*** Data provided

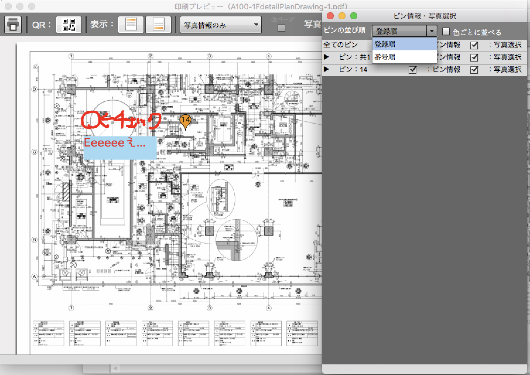Click the QR code button
The height and width of the screenshot is (375, 530).
(69, 25)
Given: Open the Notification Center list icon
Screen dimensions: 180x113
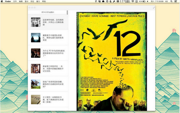Looking at the screenshot, I should tap(176, 2).
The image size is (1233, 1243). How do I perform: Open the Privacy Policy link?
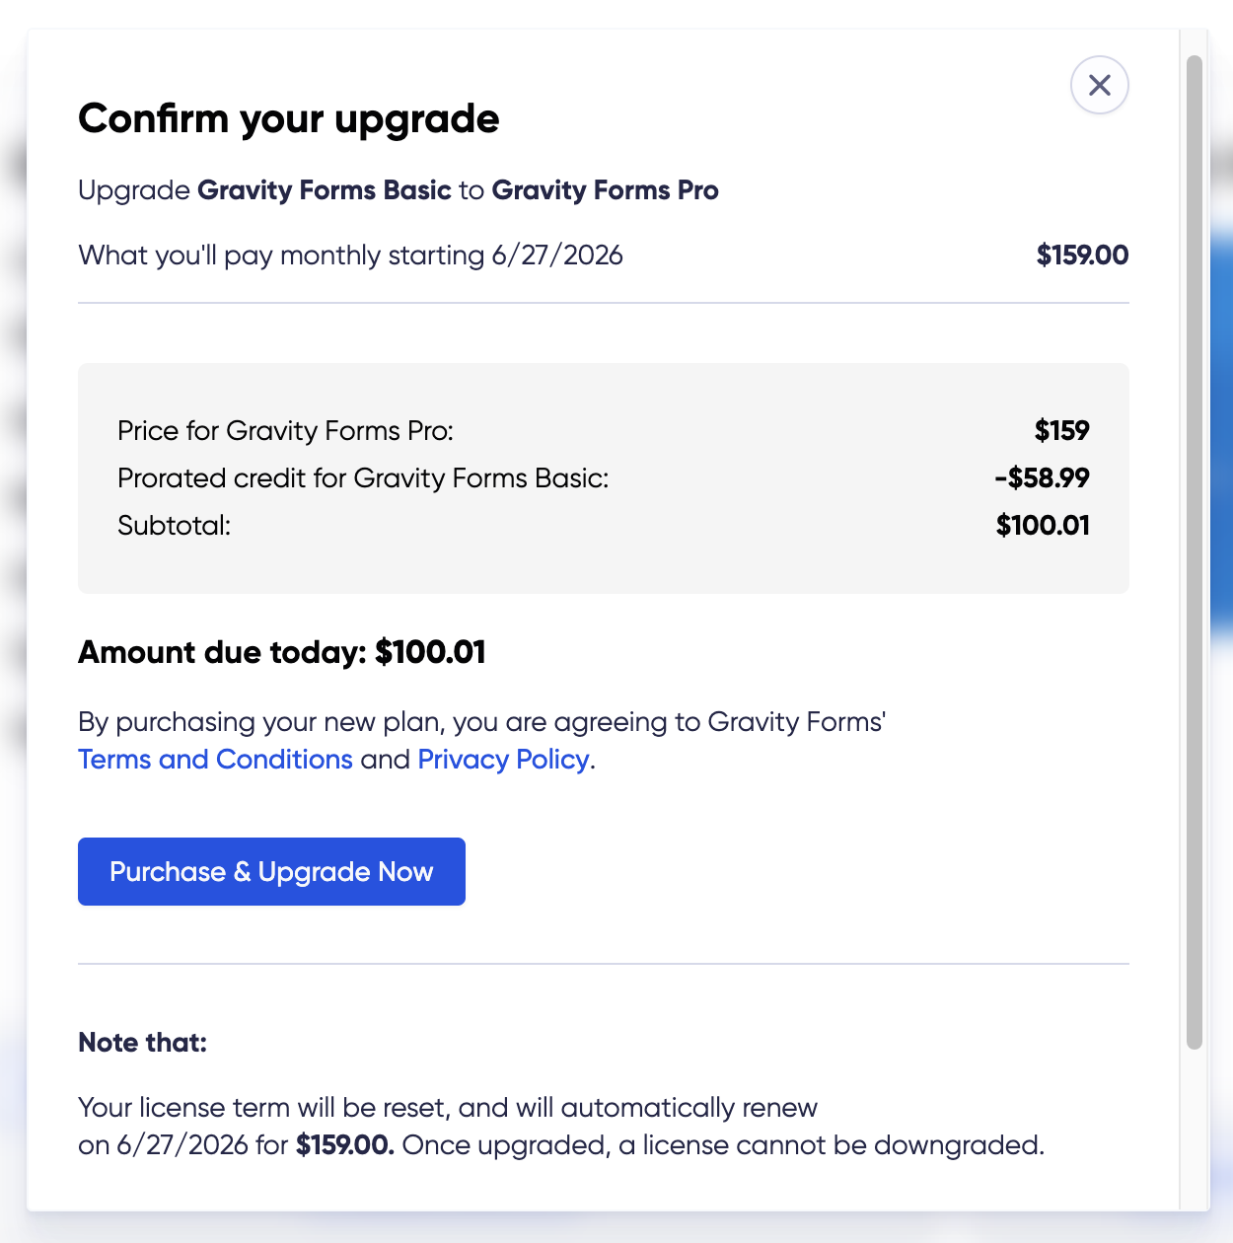pyautogui.click(x=503, y=760)
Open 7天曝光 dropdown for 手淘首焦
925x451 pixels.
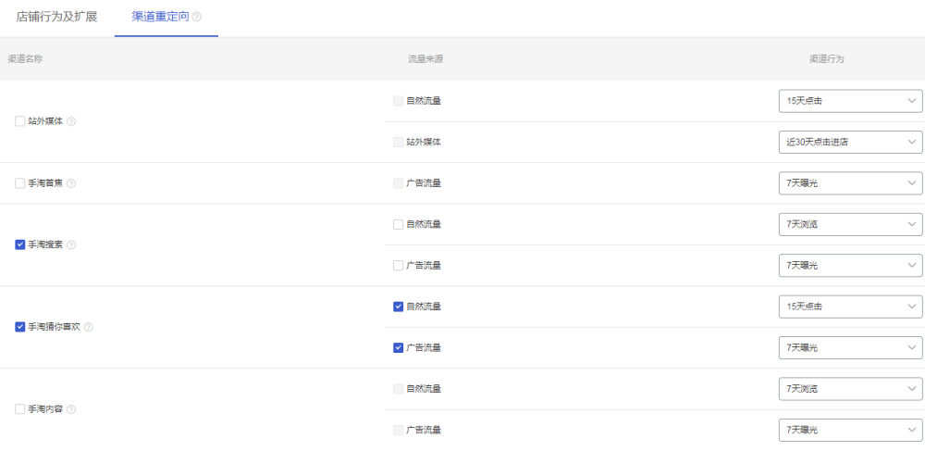(x=850, y=183)
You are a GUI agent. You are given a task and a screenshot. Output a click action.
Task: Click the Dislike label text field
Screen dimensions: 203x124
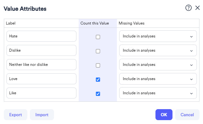point(41,50)
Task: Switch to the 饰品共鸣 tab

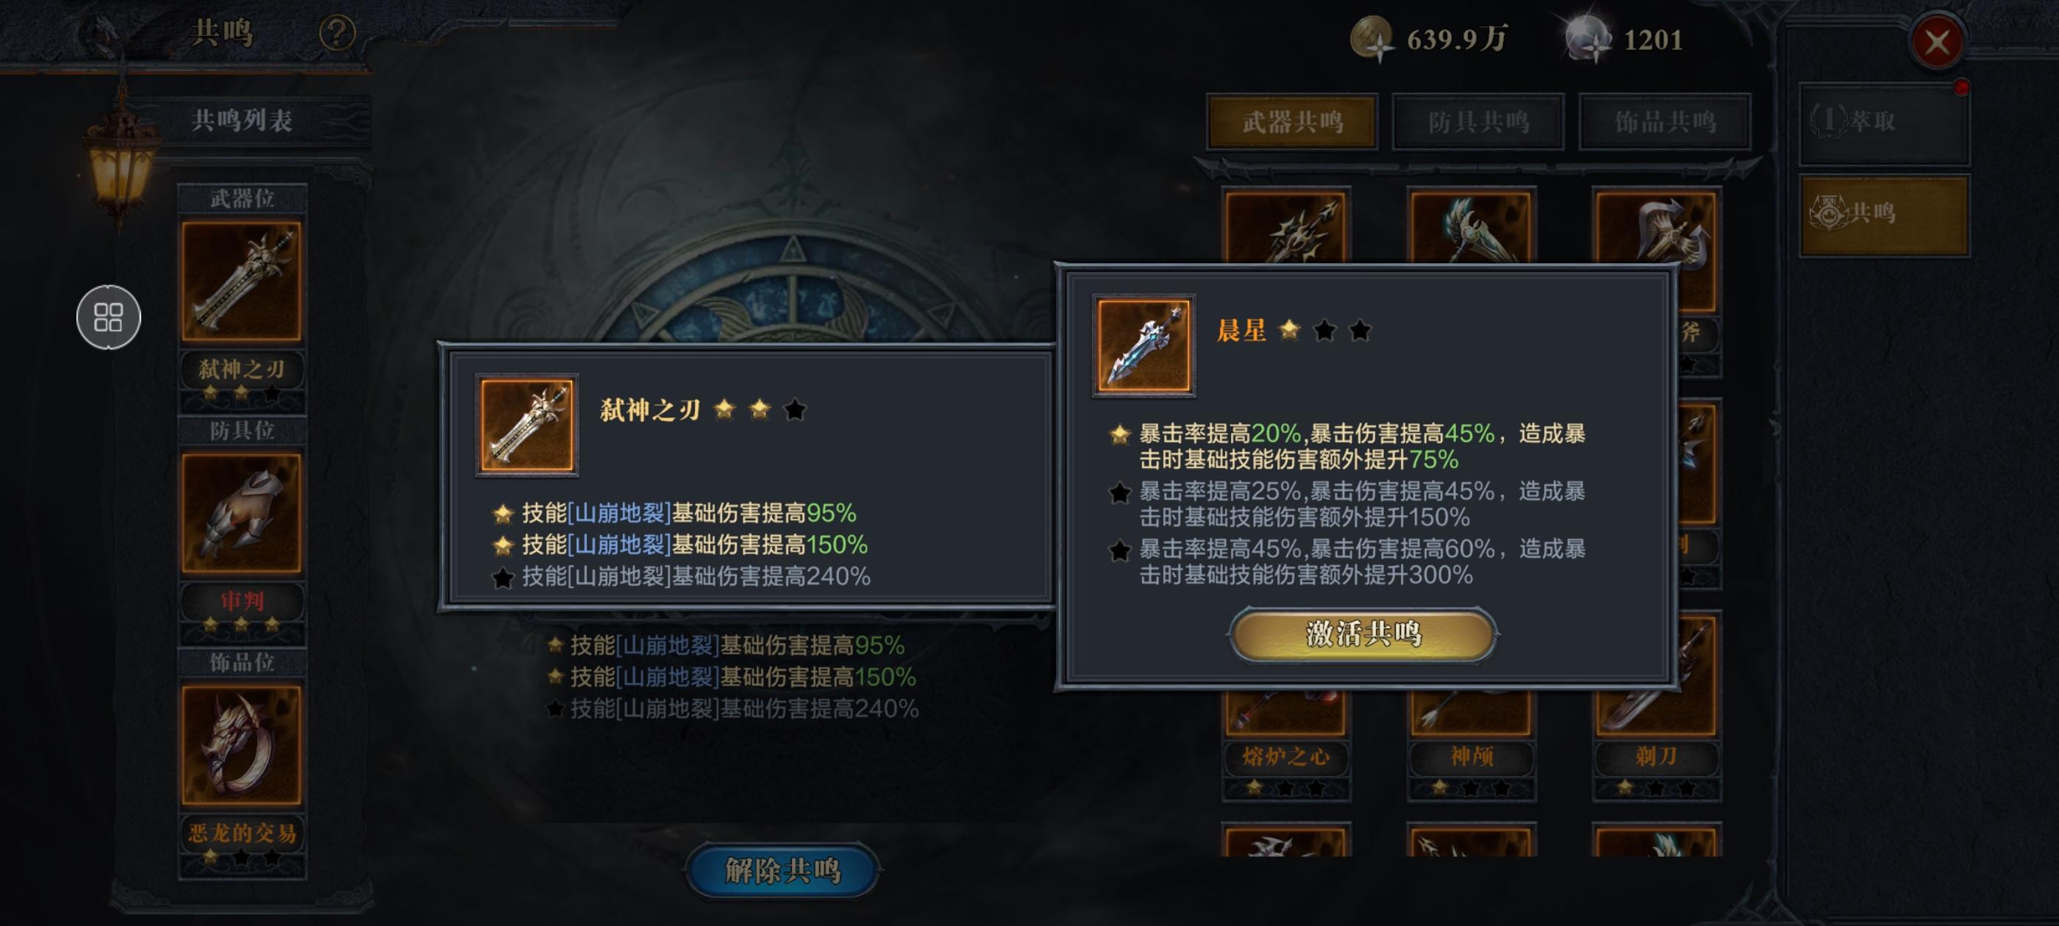Action: 1665,121
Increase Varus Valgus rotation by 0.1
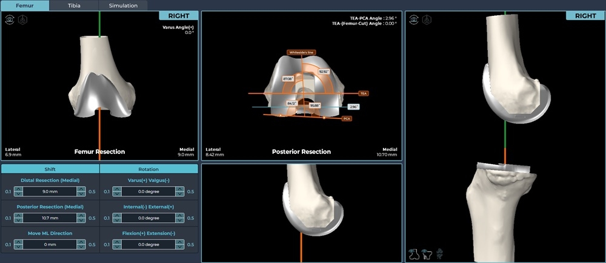 118,189
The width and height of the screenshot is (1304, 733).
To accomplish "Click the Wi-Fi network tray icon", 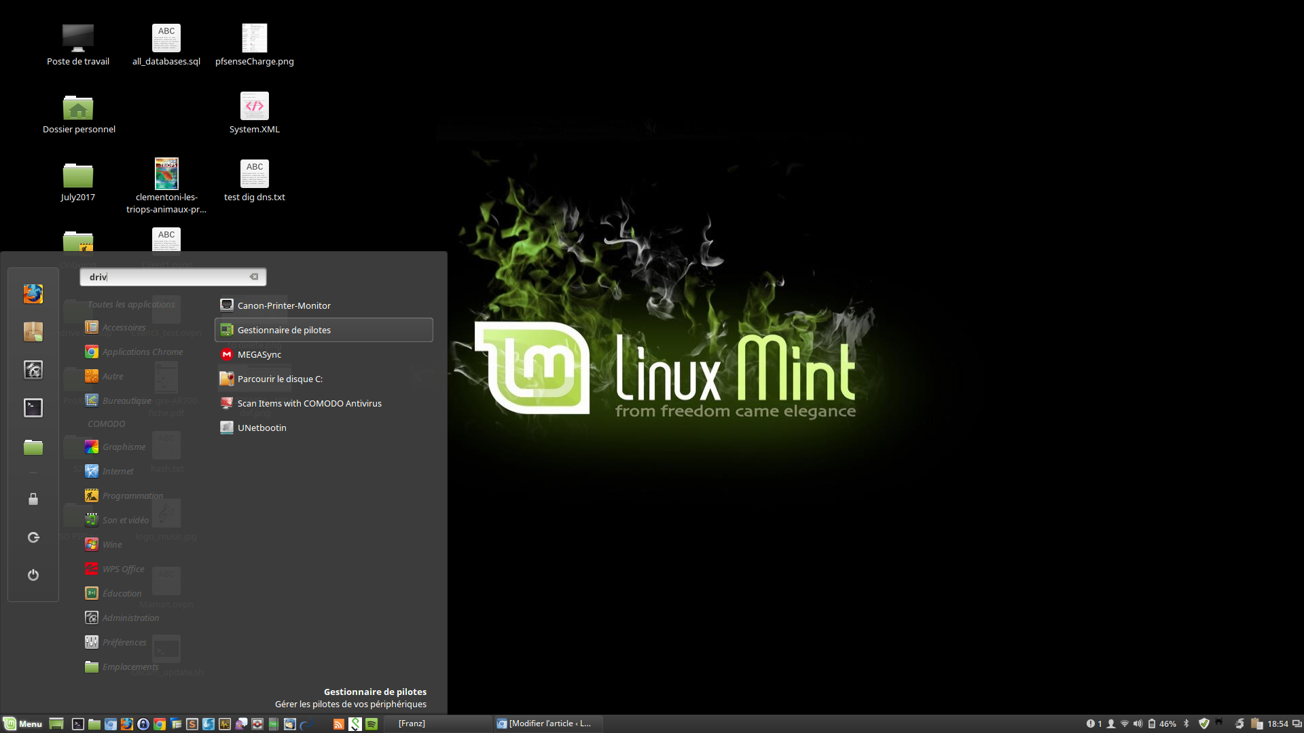I will 1124,724.
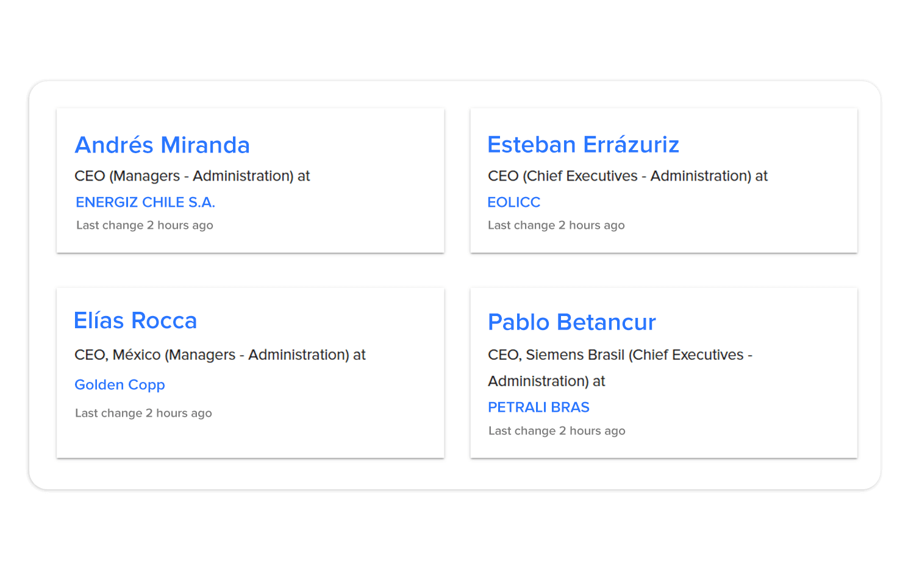Screen dimensions: 911x568
Task: Click the last change timestamp under Pablo Betancur
Action: pyautogui.click(x=556, y=431)
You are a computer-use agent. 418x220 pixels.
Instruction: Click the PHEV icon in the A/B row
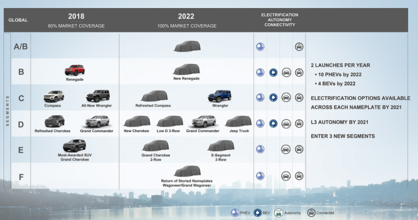[260, 46]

******

◆ **Problem details**
Repeat the entries word for word, starting at the beginning of the entries and ending with the line containing "pyautogui.click(x=503, y=760)", both included. Leave the pictures out of your answer.

◆ **Solution for this task**
Click the QR code button
The height and width of the screenshot is (375, 530).
(69, 25)
Given: Open the Notification Center list icon
Screen dimensions: 180x113
Looking at the screenshot, I should tap(176, 2).
The image size is (1233, 1243). How do I perform: Open the Privacy Policy link?
pyautogui.click(x=503, y=760)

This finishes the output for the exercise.